23 Na and 31 P Nuclear Magnetic Resonance Studies of Ischemia-Induced Ventricular Fibrillation

Abstract

Abstract To clarify the role of Na + i , pH i , and high-energy phosphate (HEP) levels in the initiation and maintenance of ischemia-induced ventricular fibrillation (VF), interleaved 23 Na and 31 P nuclear magnetic resonance spectra were collected on perfused rat hearts during low-flow ischemia (51 minutes, 1.2 mL/g wet wt). When untreated, 50% of the hearts from normal (sham) rats and 89% of the hypertrophied hearts from aortic-banded (band) rats ( P <.01 versus sham) exhibited VF. Phosphocreatine content was significantly higher in sham than band hearts during control perfusion (53.3±1.6 versus 39.8±2.0 μmol/g dry wt). Before VF at 20 minutes of ischemia, Na + i accumulation was greater in hearts that eventually developed VF than in hearts that did not develop VF for both band and sham groups (144% versus 128% of control in sham; P <.005) and was the strongest metabolic predictor of VF; ATP depletion was also greater for VF hearts in the sham group. Infusion of the Na + -H + exchange inhibitor 5-( N , N -hexamethylene)-amiloride prevented VF in sham and band hearts; reduced Na + i accumulation but similar HEP depletion were observed compared with VF hearts before the onset of VF. Rapid changes in Na + i , pH i , and HEP began with VF, resulting in intracellular Na + i overload (≈300% of control) and increased HEP depletion.
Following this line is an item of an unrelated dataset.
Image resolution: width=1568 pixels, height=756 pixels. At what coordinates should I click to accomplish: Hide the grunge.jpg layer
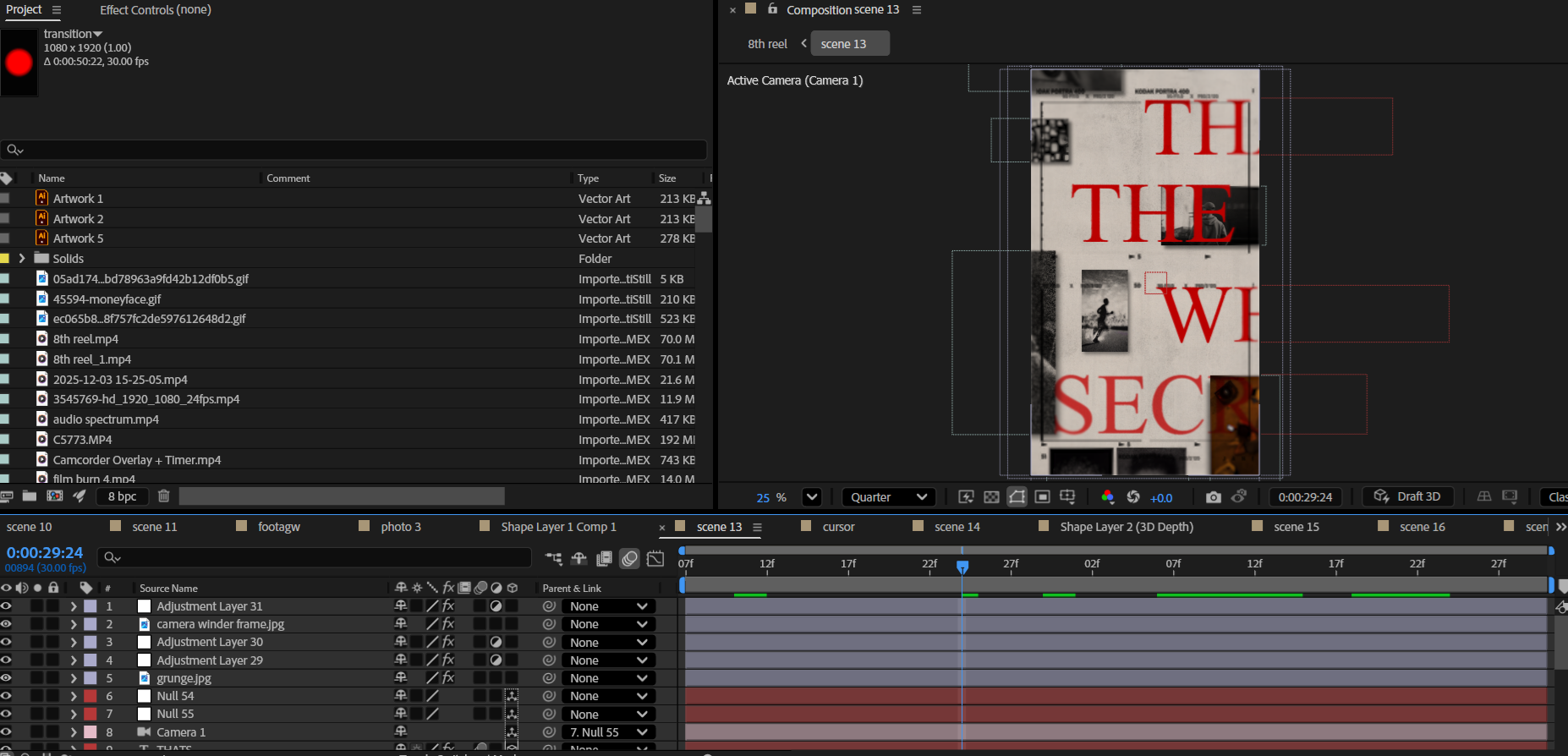point(7,678)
A delayed postischemic functional recovery occurred in VF hearts, which correlated temporally with the recovery of Na + i . In conclusion, alterations in Na + i were associated with spontaneous VF transitions, consistent with involvement of excess Na + i accumulation in VF initiation and maintenance and with previously reported alterations in Ca 2+ i with VF. Hypertrophied band hearts exhibited enhanced susceptibility to ischemia-induced VF, possibly linked to a lower HEP reserve.